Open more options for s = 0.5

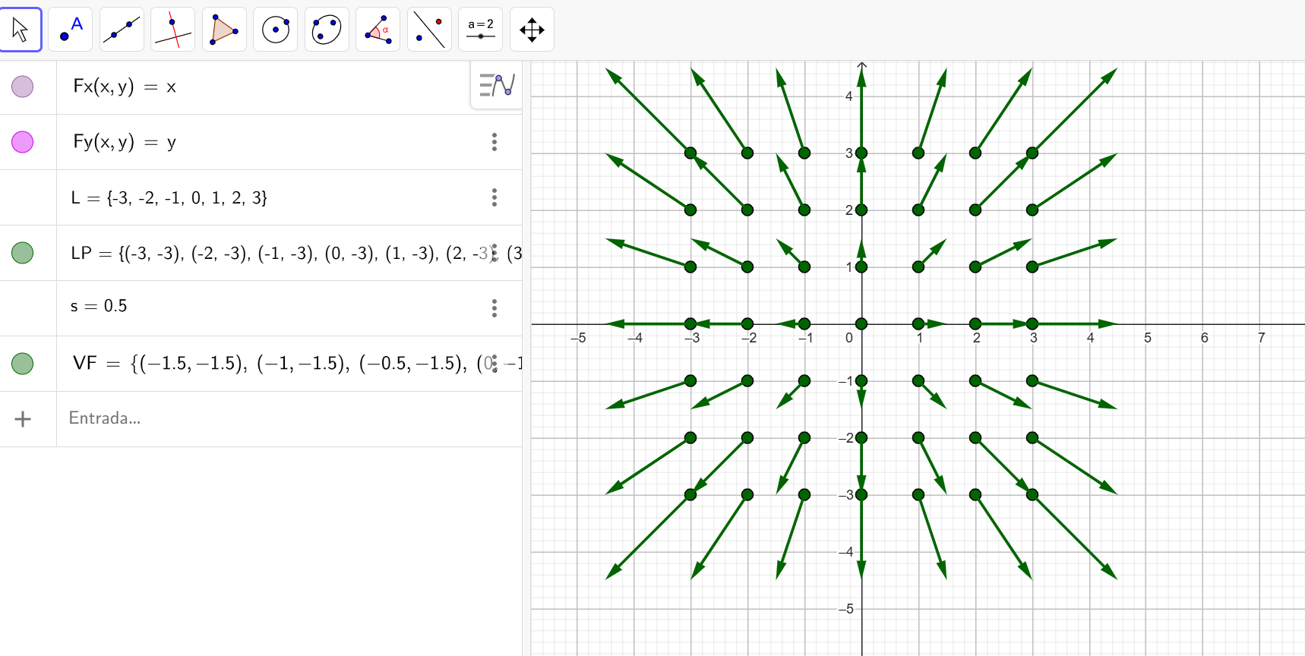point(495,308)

--------

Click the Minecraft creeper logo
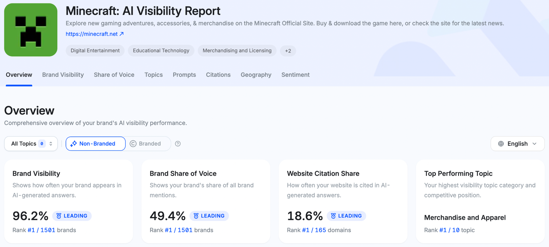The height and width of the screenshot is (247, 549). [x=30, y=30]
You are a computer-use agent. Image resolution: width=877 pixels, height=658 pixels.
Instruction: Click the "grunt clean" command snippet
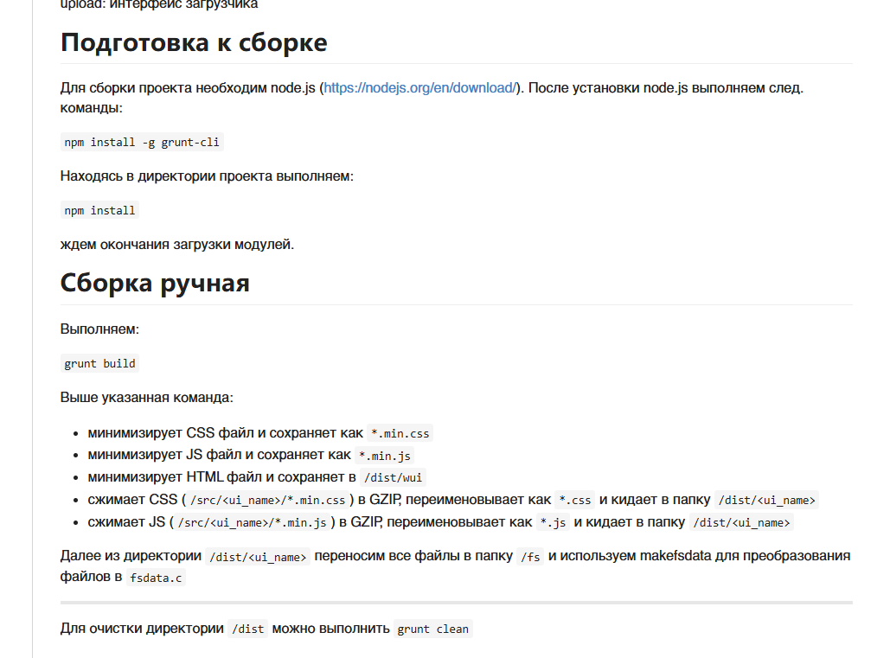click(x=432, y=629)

--------

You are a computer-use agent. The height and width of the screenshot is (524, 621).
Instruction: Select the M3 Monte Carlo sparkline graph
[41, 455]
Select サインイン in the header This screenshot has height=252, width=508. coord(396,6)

--------

- [What to do]:
Please report every line in the entries above that holds the string "agent".

- [Your solution]:
You are a computer-use agent. Image resolution: width=877 pixels, height=658 pixels.
You are a computer-use agent. The height and width of the screenshot is (524, 621).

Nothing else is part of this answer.